Un des membres de la meute a alors attaqué Leeloo « en le prenant à la gorge. Il s’est échappé en la tenant dans sa bouche, avant de la plaquer au sol devant mon portail », se remémore l’habitante, encore choquée par la scène.
Leeloo est bien plus petite que son agresseur déchaîné et la petite chienne se retrouve rapidement couverte de graves blessures : « Je suis allée à la rencontre de mon chien en appelant un membre de l’équipe de chasse qui se trouvait sur la voie publique, devant mon portail, pour lui demander de récupérer le chien agresseur. Mais mon petit chien était couché au sol avec de grandes difficultés à respirer », signale-t-elle encore.
Cette Villeneuvoise, reconnaissant l’un des chasseurs, a accepté d’être conduite par lui en urgence au cabinet d’un vétérinaire afin que Leeloo soit pris en charge.

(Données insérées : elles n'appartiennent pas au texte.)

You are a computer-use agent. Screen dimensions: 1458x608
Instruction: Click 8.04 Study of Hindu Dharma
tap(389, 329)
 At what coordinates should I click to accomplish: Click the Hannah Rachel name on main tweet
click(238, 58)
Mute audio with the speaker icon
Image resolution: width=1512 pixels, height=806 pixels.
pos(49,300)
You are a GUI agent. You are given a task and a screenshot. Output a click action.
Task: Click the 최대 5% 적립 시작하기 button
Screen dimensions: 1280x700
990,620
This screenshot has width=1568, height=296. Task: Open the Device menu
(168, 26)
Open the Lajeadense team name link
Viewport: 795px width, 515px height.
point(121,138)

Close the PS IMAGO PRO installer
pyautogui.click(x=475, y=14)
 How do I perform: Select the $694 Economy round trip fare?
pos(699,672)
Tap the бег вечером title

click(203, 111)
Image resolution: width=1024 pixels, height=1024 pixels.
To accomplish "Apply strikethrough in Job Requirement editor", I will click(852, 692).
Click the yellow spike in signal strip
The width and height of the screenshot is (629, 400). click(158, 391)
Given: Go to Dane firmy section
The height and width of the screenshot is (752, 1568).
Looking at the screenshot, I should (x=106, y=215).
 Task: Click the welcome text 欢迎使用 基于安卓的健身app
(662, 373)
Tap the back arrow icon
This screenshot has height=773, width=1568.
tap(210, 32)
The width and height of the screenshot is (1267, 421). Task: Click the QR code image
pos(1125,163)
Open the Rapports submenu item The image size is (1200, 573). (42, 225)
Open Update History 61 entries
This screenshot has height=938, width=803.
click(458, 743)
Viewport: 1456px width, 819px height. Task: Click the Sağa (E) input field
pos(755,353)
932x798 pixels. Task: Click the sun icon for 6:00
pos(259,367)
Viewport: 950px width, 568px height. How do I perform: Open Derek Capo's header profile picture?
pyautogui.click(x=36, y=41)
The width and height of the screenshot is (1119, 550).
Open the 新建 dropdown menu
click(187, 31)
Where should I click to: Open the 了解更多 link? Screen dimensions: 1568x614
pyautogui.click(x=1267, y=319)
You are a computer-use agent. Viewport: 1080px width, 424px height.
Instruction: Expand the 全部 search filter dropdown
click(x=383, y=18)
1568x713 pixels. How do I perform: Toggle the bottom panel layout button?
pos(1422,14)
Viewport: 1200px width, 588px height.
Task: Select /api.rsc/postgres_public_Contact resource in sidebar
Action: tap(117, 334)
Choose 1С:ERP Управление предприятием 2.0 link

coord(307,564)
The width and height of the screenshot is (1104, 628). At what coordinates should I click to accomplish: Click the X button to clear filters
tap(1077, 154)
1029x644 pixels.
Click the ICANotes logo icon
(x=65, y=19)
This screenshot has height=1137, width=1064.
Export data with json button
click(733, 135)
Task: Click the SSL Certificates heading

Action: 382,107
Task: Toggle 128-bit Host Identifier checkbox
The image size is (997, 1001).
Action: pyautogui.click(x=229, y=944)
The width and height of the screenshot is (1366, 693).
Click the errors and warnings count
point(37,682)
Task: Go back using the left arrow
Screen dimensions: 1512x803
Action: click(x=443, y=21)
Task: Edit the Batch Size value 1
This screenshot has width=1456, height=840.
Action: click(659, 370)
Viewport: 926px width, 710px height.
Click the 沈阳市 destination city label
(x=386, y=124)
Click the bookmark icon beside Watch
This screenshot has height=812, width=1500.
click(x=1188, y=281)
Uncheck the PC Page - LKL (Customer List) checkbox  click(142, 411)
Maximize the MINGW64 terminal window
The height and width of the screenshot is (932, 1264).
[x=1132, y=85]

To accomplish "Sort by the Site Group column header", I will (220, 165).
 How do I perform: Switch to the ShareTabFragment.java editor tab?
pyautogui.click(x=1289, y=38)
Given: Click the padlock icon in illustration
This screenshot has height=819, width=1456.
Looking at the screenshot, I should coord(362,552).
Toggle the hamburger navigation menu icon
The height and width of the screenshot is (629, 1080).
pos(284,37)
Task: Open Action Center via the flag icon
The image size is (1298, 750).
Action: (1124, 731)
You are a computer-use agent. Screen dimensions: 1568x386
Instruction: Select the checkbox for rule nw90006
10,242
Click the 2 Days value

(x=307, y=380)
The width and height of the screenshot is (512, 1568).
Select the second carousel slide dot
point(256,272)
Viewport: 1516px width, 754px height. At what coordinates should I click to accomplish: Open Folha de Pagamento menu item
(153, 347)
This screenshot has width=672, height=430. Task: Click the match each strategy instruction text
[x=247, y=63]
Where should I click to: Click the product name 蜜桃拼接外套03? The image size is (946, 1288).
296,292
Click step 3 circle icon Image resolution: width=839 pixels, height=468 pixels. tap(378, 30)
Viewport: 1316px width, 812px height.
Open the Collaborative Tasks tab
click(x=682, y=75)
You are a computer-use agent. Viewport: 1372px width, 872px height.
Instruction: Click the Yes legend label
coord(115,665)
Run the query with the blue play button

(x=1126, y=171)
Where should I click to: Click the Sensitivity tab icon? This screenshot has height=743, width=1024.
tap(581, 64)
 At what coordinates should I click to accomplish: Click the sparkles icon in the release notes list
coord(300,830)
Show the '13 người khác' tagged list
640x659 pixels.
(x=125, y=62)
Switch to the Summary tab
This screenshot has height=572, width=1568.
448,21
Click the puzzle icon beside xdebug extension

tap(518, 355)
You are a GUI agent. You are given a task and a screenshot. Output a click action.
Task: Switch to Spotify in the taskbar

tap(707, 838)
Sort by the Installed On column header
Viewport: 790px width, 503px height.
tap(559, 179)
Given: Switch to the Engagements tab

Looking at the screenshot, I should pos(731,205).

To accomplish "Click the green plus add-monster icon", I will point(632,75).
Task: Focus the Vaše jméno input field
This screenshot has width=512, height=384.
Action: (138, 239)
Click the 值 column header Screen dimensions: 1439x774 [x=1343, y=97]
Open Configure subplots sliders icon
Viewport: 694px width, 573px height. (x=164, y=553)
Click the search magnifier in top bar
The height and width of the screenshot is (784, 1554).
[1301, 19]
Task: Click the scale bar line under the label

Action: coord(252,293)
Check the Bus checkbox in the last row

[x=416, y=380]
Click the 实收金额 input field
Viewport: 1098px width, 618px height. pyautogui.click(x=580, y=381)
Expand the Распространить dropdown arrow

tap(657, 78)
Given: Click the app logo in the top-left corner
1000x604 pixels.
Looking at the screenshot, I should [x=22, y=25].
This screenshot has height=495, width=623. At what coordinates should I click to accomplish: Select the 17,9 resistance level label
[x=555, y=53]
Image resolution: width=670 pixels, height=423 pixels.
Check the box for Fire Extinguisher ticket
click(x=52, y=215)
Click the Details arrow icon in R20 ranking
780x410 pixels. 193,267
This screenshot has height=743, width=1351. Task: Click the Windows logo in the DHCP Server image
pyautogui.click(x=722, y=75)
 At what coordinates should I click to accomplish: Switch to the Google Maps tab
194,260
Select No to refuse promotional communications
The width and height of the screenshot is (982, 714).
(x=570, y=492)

Ce dernier « a immédiatement mis mon chien sous perfusion. Alors que je rentrais chez moi, il m’a informé par téléphone que quelques minutes après mon départ, Leeloo n’avait pas survécu à ses blessures », partage la retraitée.
Le Maine Libre a contacté la société de vénerie du Maine Perche pour avoir une réponse à la suite de l’événement.
« Je connais très bien cet équipage du Vautrait du Perche, basé dans l’Orne. C’est une équipe de vénerie de chiens de la race Grand Anglo-Français, pour la chasse au sanglier », a partagé le responsable de la communication Christian Barluet.